Development of an absolute assignment predictor for triple-negative breast cancer subtyping using machine learning approaches

Fadoua Ben Azzouz; Bertrand Michel; Hamza Lasla; Wilfried Gouraud; Anne-Flore François; Fabien Girka; Théo Lecointre; Catherine Guérin-Charbonnel; Philippe P. Juin; Mario Campone; Pascal Jézéquel

doi:10.1101/2020.06.02.129544

Abstract

Triple-negative breast cancer (TNBC) heterogeneity represents one of the main impediment to precision medicine for this disease. Recent concordant transcriptomics studies have shown that TNBC could be splitted into at least three subtypes with potential therapeutic implications. Although, a few studies have been done to predict TNBC subtype by means of transcriptomics data, subtyping was partially sensitive and limited by batch effect and dependence to a given dataset, which may penalize the switch to routine diagnostic testing. Therefore, we sought to build an absolute predictor (i.e. intra-patient diagnosis) based on machine learning algorithm with a limited number of probes. To this end, we started by introducing probe binary comparison for each patient (indicators). We based predictive analysis on this transformed data.

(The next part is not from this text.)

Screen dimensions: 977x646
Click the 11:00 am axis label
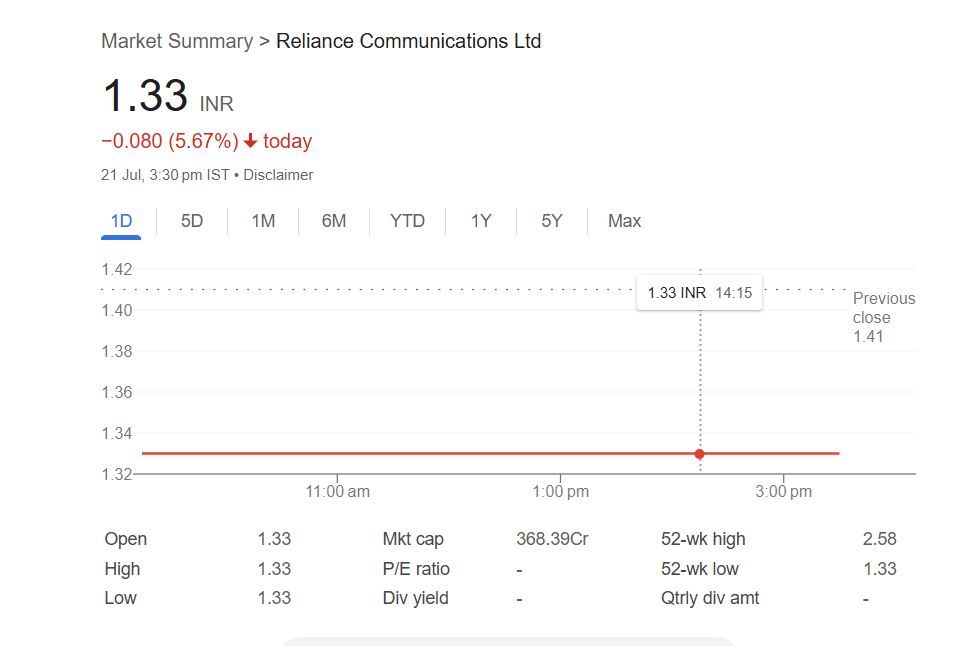click(337, 491)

Probe selection was first performed by combining both filter and wrapper methods for variable selection using cross validation. We thus tested three prediction models (random forest, gradient boosting [GB] and extreme gradient boosting) using this optimal subset of indicators as inputs. Nested cross-validation allowed us to consistently choose the best model. Results showed that the 50 selected indicators highlighted biological characteristics associated with each TNBC subtype. The GB based on this subset of indicators has better performances as compared to the other models.